◆ Explore the material:
A. Rewrite the cost-of-living article from "Productivity platform ClickUp" to "better paying jobs.", changing "upheaval" to "disruption".
B. Write the next part of the article on the cost-of-living crisis and career changes.

Career Switch to Meet Cost-of-Living Crisis
Cost-of-living crisis forces a quarter of the British workforce to change careers.
Productivity platform ClickUp has released a major study revealing the impact of the cost-of-living crisis on the UK’s workforce. It found that 26 per cent (7.7m million) of people are planning to change jobs as a direct result of the crisis. With 68 per cent of these people looking to do so within the next 6 months, the UK is set to face unprecedented upheaval as people look for better paying jobs.
The data reveals how British workers are being forced into this position, with 88 per cent (26.1 million people) unsure whether their current job can sustain them through the cost-of-living crisis. Significantly, 42 per cent (12.5m) say it has put a lot of pressure on them to earn more. The top drivers for this sentiment were the rising cost of energy (31 per cent), the rising cost of everyday living goods (30 per cent), and wages not rising fast enough (16 per cent). The recent sharp drop in the value of the pound was also cited by 4 per cent of people.
In addition, the data offers an insight into how businesses can proactively manage the issue of workers leaving for higher paid jobs, establishing a link between those who are best protected from the cost-of-living crisis and those working in highly productive organisations. Ultimately, the more productive businesses are, the more profitable they will be, and the more they can pay their staff.
“The cost-of-living crisis will significantly impact employee turnover as people will look for higher paying jobs to try and offset the higher costs they are faced with,” said Natasha Wallace, International People Operations Partner, at ClickUp. “Retaining and attracting top talent is now an even higher priority for businesses across the country. Offering competitive pay is increasingly more important, however in order to do so these businesses need to be as efficient and profitable as possible, which is driven by improved productivity. A more productive workplace also enables employers to further invest in and empower employees; for example, financial and wellbeing workshops, enhanced benefits, and career development, which can all help manage the concerns around the cost-of-living crisis.”
Britain is set for high levels of worker turnover and potential worker shortages. ClickUp’s research reveals that some people are looking for higher paying jobs within their same industry or skillset, while others are looking to leave their field entirely to start a new career.

◆ Stored dataset items:
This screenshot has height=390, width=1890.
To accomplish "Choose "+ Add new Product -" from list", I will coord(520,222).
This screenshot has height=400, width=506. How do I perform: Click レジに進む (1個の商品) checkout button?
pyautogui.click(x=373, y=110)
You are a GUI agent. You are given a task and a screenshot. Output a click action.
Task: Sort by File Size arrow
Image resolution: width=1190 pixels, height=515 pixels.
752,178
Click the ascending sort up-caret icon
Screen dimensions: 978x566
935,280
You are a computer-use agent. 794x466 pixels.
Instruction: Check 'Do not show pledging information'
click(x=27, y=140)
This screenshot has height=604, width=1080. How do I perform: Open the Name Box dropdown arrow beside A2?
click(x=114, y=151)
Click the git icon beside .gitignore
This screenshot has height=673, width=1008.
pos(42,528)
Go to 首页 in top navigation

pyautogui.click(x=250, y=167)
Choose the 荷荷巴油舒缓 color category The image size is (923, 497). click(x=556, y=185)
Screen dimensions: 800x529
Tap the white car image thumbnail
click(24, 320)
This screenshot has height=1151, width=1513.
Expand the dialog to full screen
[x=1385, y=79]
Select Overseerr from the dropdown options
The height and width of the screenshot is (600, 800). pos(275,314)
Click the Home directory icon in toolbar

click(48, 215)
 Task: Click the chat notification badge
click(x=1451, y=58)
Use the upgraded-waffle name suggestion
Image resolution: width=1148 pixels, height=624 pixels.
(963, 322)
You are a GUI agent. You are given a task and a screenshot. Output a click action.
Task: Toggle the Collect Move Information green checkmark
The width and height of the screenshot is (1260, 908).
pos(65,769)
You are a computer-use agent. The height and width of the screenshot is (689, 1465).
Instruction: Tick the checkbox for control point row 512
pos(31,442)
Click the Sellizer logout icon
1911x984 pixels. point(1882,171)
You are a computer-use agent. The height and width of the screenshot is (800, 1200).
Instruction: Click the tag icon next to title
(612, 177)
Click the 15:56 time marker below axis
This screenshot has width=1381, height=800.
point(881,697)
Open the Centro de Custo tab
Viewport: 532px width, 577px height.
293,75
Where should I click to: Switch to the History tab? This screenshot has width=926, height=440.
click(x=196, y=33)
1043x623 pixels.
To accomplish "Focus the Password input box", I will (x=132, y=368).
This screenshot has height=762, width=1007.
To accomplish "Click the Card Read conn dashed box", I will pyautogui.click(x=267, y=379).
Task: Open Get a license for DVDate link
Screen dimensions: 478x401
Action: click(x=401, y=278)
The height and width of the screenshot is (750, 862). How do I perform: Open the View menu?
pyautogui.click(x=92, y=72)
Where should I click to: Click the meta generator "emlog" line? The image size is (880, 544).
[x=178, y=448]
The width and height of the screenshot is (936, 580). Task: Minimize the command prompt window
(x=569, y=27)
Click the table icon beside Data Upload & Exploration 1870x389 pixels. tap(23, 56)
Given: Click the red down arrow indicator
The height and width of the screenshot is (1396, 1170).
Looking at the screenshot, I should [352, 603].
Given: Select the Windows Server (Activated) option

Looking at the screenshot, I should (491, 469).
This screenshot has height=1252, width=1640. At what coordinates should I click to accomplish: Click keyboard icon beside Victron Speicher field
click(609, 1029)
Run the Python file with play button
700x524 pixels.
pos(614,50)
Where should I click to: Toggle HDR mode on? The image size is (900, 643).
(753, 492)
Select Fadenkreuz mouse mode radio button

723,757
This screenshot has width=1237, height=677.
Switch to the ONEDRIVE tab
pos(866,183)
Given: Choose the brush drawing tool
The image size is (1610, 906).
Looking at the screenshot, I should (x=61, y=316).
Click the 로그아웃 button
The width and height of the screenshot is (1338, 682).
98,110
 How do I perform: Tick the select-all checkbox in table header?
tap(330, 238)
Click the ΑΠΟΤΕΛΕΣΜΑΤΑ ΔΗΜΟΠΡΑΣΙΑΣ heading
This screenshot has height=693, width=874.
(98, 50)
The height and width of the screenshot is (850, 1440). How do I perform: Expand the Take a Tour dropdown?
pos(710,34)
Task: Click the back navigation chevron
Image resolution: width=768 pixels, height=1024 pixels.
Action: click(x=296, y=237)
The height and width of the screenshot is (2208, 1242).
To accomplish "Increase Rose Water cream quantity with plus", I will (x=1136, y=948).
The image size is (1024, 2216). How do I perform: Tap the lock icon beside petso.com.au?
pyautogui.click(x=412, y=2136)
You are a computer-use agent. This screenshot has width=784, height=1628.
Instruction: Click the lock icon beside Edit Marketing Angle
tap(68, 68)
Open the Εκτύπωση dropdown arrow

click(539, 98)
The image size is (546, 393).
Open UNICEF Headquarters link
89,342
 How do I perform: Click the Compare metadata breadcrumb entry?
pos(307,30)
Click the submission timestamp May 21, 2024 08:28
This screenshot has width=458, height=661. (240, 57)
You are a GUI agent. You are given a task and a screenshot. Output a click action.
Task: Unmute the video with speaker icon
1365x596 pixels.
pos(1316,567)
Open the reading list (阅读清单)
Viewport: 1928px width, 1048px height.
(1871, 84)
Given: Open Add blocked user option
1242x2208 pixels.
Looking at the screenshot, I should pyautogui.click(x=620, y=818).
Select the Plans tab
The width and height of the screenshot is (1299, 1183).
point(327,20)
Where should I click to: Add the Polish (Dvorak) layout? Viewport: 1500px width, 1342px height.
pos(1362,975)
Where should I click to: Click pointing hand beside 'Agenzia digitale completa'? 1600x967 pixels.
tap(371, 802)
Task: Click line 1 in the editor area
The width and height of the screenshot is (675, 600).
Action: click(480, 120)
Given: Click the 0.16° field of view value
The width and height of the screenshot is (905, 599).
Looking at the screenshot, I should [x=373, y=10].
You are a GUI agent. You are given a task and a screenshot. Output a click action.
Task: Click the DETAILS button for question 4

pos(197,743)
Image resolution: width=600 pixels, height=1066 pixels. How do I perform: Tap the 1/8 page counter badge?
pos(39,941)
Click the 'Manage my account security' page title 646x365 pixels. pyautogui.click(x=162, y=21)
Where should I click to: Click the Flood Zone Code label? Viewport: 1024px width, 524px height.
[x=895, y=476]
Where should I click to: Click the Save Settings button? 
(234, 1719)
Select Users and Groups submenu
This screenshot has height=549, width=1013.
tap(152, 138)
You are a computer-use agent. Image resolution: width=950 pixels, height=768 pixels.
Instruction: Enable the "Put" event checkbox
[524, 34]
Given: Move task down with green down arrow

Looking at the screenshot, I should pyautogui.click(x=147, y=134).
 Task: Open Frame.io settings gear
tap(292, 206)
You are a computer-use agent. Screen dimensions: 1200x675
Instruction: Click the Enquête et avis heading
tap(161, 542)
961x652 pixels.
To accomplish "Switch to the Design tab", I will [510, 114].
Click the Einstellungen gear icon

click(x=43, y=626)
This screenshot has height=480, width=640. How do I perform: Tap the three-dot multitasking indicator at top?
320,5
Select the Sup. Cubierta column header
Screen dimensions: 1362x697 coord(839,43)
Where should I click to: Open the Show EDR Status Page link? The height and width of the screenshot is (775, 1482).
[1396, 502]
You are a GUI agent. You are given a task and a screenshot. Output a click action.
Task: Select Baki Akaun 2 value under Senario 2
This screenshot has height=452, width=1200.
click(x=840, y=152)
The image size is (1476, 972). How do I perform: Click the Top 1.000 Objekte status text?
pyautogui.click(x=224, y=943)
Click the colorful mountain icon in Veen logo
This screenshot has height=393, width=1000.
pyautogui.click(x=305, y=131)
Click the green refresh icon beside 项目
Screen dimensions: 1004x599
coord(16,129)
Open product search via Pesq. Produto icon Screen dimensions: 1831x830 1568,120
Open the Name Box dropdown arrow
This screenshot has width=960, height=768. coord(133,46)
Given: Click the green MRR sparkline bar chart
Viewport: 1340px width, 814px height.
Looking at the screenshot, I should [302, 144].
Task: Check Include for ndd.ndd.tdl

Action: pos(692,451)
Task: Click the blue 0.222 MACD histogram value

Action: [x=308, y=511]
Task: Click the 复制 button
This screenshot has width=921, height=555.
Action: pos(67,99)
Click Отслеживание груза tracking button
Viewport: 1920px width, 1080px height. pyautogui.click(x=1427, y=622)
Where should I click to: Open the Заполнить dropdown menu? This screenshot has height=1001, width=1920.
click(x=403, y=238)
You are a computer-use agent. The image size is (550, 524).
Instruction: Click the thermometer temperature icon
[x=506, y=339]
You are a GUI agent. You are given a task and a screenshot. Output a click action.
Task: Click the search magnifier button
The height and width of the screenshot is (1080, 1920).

◆ Set of answers:
A.
Productivity platform ClickUp has released a major study revealing the impact of the cost-of-living crisis on the UK’s workforce. It found that 26 per cent (7.7m million) of people are planning to change jobs as a direct result of the crisis. With 68 per cent of these people looking to do so within the next 6 months, the UK is set to face unprecedented disruption as people look for better paying jobs.

B.
Businesses in the IT and hospitality industries are set to feel the most disruption in general – each with 39 per cent of their workforces saying they plan to change jobs. Those with employees working as drivers (36 per cent), in business services (33 per cent) and construction (33 per cent) will also be significantly affected. Of these people, 44 per cent of IT professionals are looking for roles in the same field, indicating a relatively high degree of staff turnover within the industry, compared to only 20 per cent of hospitality workers.
However, this still leaves a significant number of IT professionals wanting to leave their role or field entirely, with 16 per cent of those looking for higher paid jobs seeking managerial and other senior positions and 11 per cent considering becoming finance professionals. Yet this pales in comparison to hospitality, which could see an exodus of employees moving away from the industry, with healthcare and social work (20 per cent) and administrative roles (17 per cent) their most likely destinations.
A major difference between those who are looking for better paid jobs as a result of the cost-of-living crisis, and those who aren’t, is whether they work in a highly productive organisation. Of those who believe their employer ranks high in productivity, 57 per cent say they are not looking for a higher paid job, which is 11 per cent above the national average of 46 per cent. This drops to 39 per cent (7 per cent below the national average) for those who believe their employer ranks low in productivity.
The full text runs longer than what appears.